> **Goal**:
Render every line of the items below as a Markdown table with the columns "Row" and "Line", numbering the rows and skipping blank lines. Leave the pictures out of the table.

> **Records supplied**:
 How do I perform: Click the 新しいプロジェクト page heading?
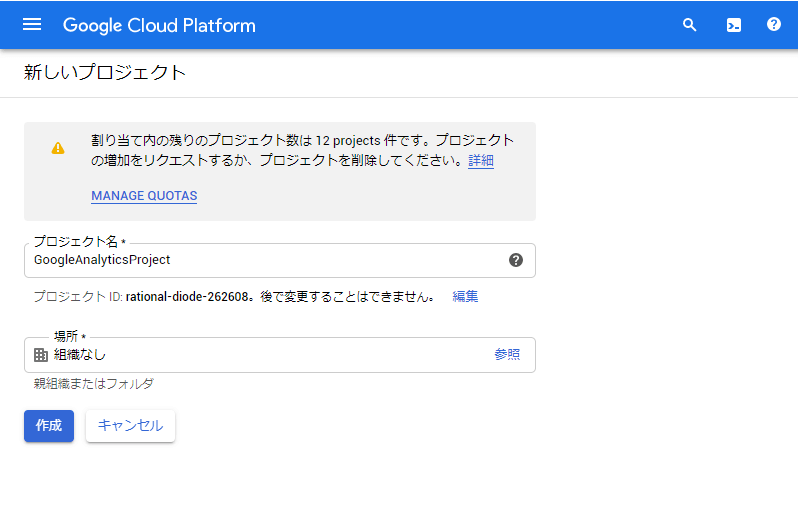click(105, 73)
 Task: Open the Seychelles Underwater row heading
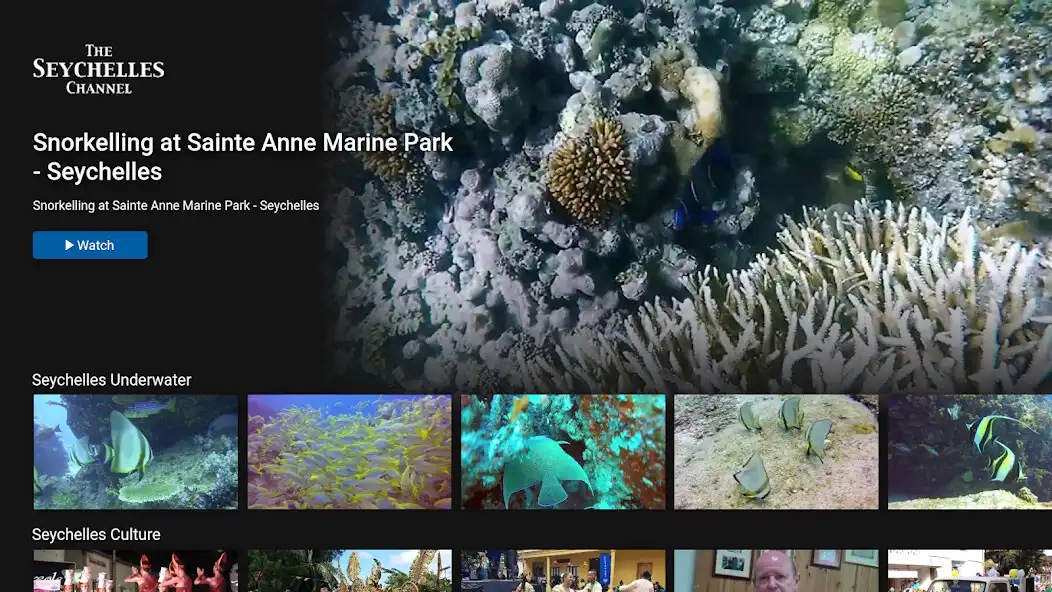[111, 380]
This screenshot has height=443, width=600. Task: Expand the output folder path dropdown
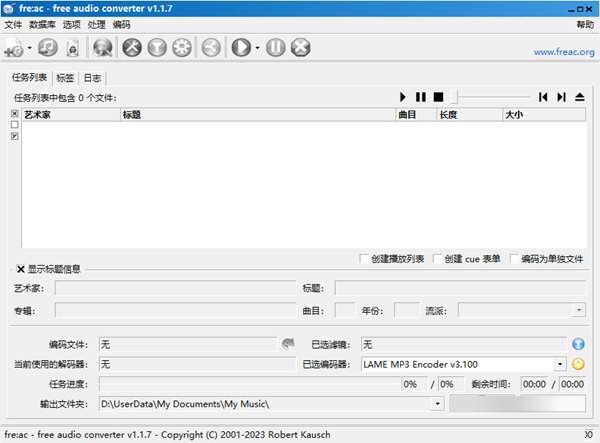pyautogui.click(x=438, y=403)
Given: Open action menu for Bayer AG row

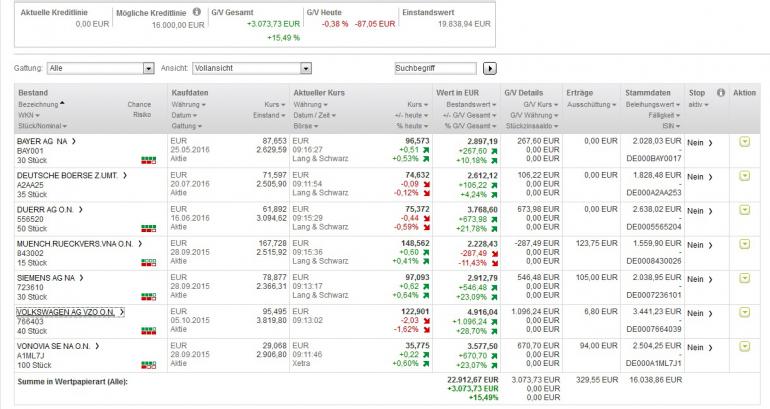Looking at the screenshot, I should point(744,143).
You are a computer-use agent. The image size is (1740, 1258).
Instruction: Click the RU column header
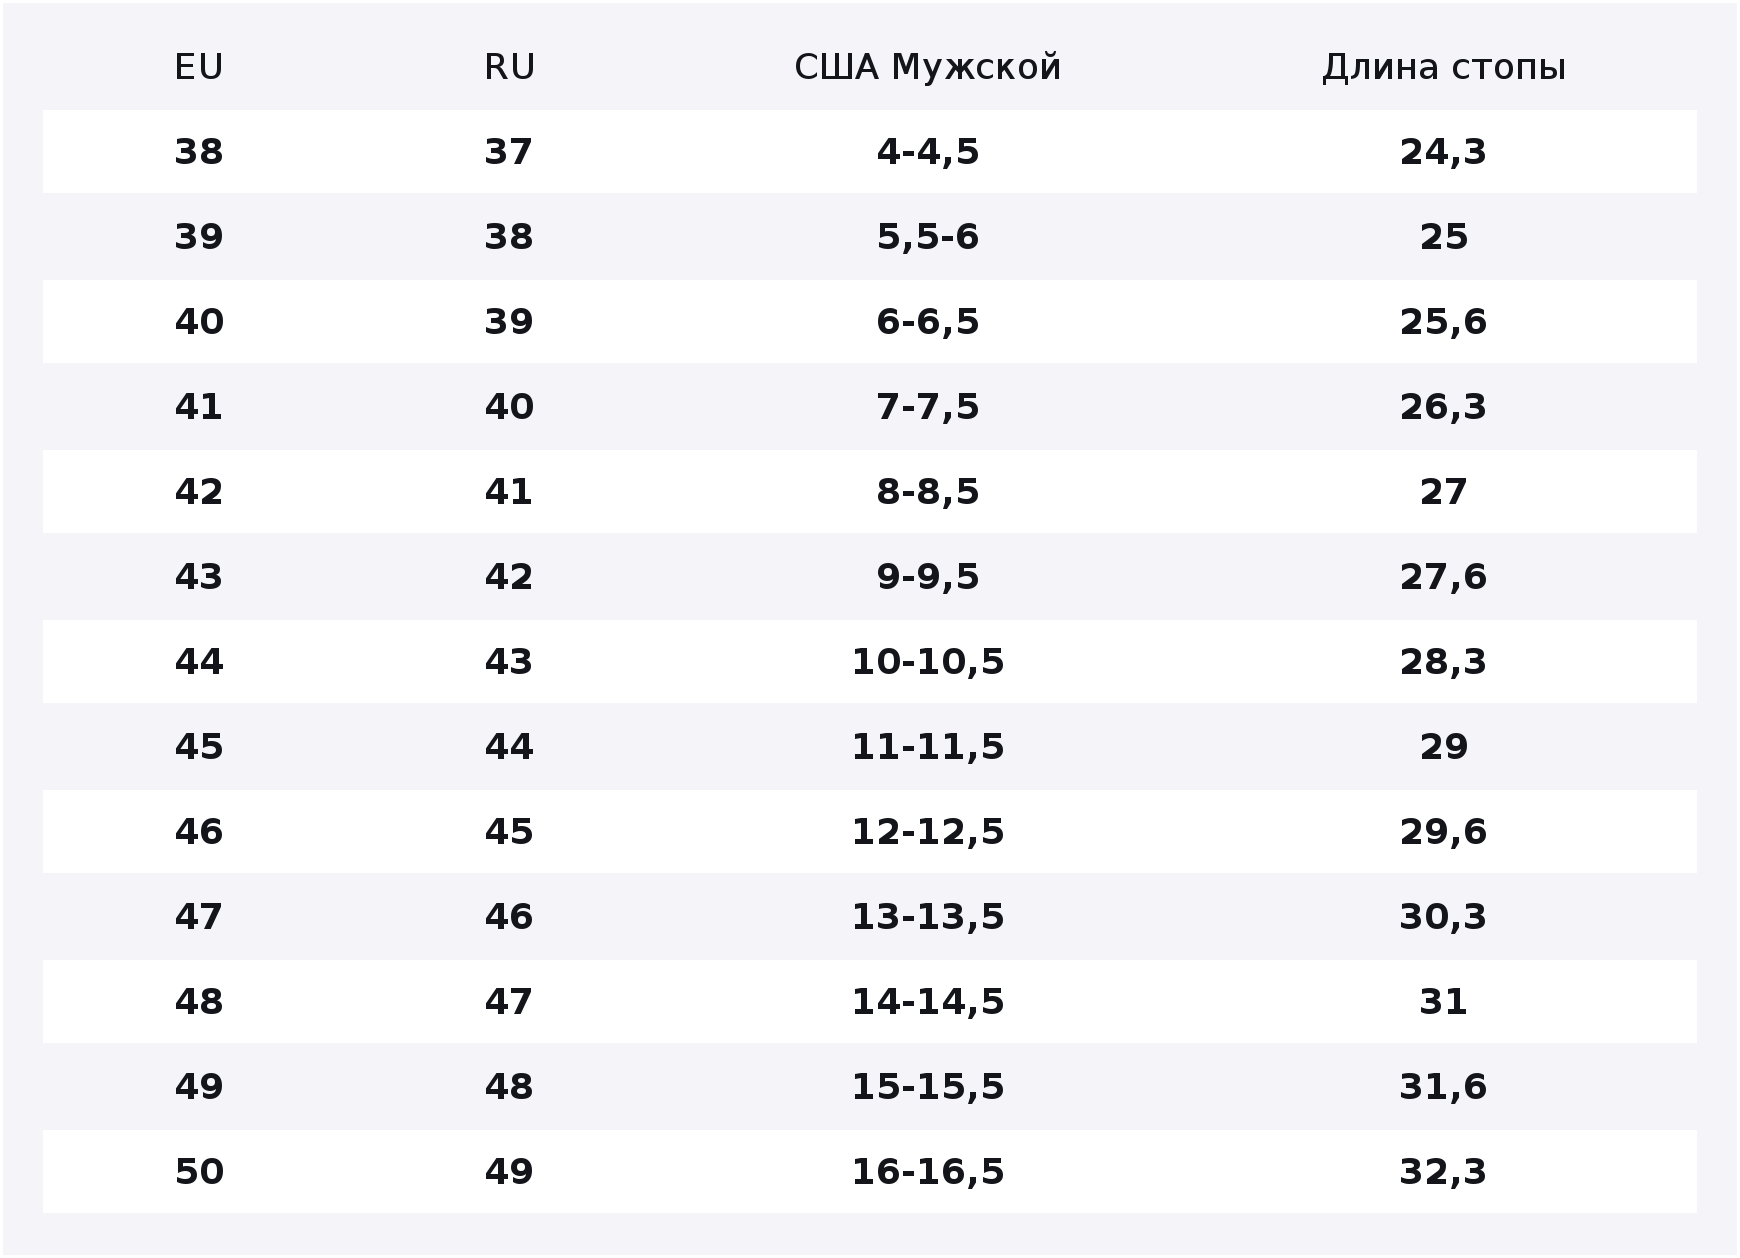[509, 67]
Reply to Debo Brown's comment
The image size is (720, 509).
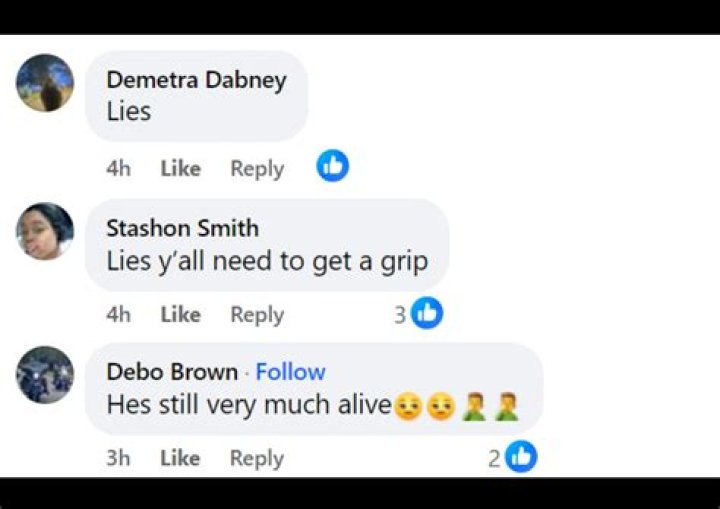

> **Answer in full**:
| Row | Line |
|---|---|
| 1 |  How do I perform: Click the 新しいプロジェクト page heading? |
| 2 | click(105, 73) |
| 3 |  Task: Open the Seychelles Underwater row heading |
| 4 | [111, 380] |
| 5 | This screenshot has height=443, width=600. Task: Expand the output folder path dropdown |
| 6 | pyautogui.click(x=438, y=403) |
| 7 | Given: Open action menu for Bayer AG row |
| 8 | Looking at the screenshot, I should point(744,143). |
| 9 | You are a computer-use agent. The image size is (1740, 1258). |
| 10 | Instruction: Click the RU column header |
| 11 | [509, 67] |
| 12 | Reply to Debo Brown's comment |
| 13 | The image size is (720, 509). |